Daten zum Auffinden beschriebener Objekte
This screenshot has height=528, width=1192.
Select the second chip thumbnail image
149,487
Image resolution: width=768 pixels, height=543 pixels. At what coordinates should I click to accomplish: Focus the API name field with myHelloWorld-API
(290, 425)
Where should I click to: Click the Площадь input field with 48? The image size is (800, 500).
---
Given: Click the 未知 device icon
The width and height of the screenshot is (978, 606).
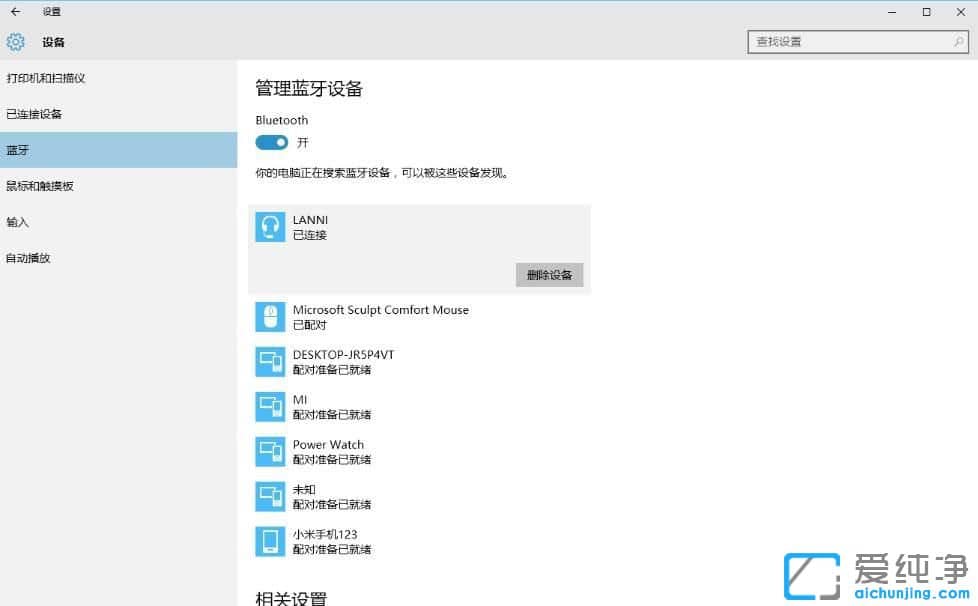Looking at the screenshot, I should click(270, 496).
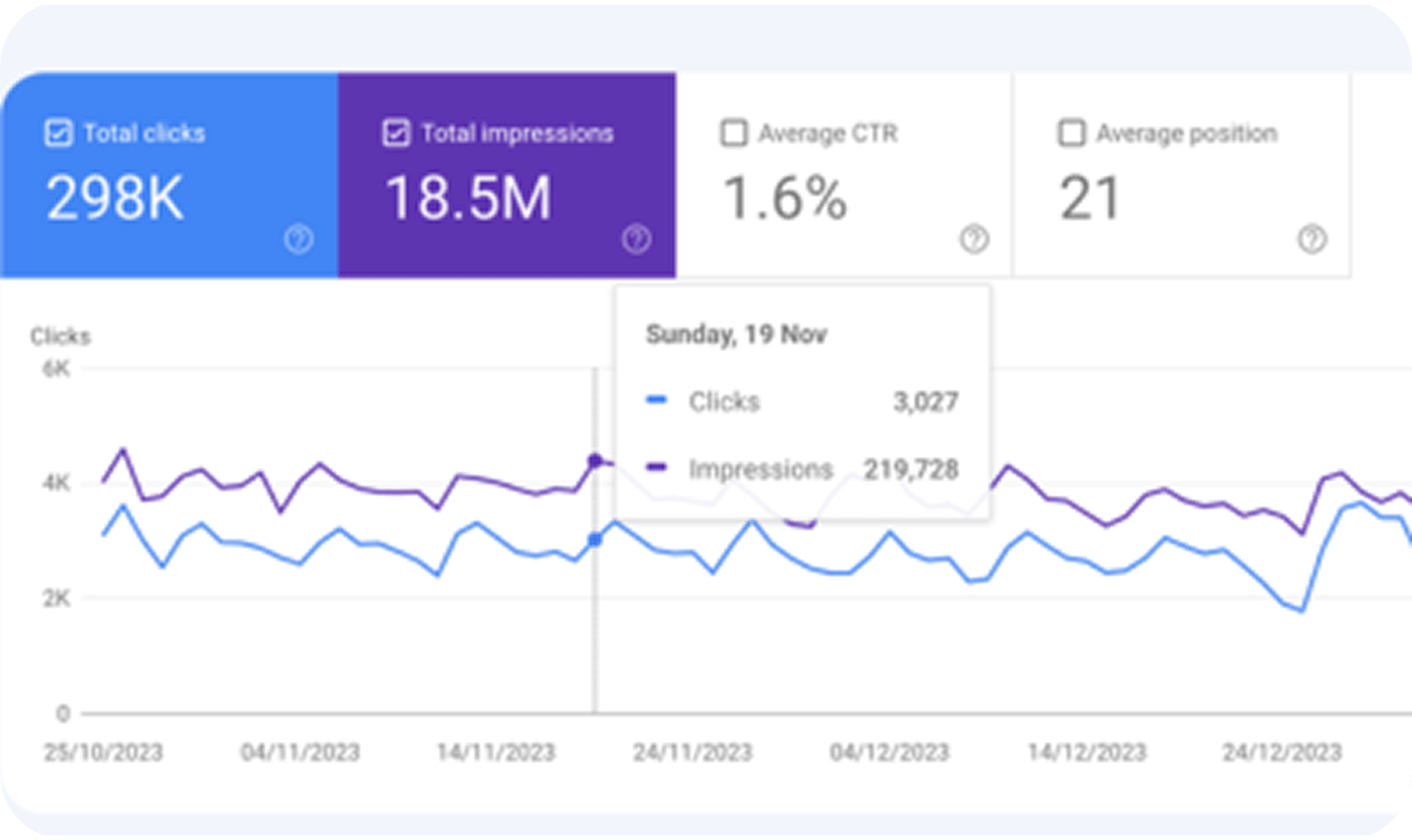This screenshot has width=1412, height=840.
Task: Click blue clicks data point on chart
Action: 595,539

Aufgabenstellung:
Aktualisiere bitte den Abschnitt, der mit der Zeile beginnt, die „Image resolution: width=768“ enthält, und mit der Zeile endet, die „Where should I“ enthält, indem du „coordinates“ durch „position“ ersetzt. Gib nur diesen Abschnitt mit beiden Randzeilen wieder aus und lass alles andere unverändert.

Schriftliche Antwort:
Image resolution: width=768 pixels, height=543 pixels. At what position should I click to accomplish: Focus the API name field with myHelloWorld-API
(290, 425)
Where should I click to: Click the Площадь input field with 48? The image size is (800, 500).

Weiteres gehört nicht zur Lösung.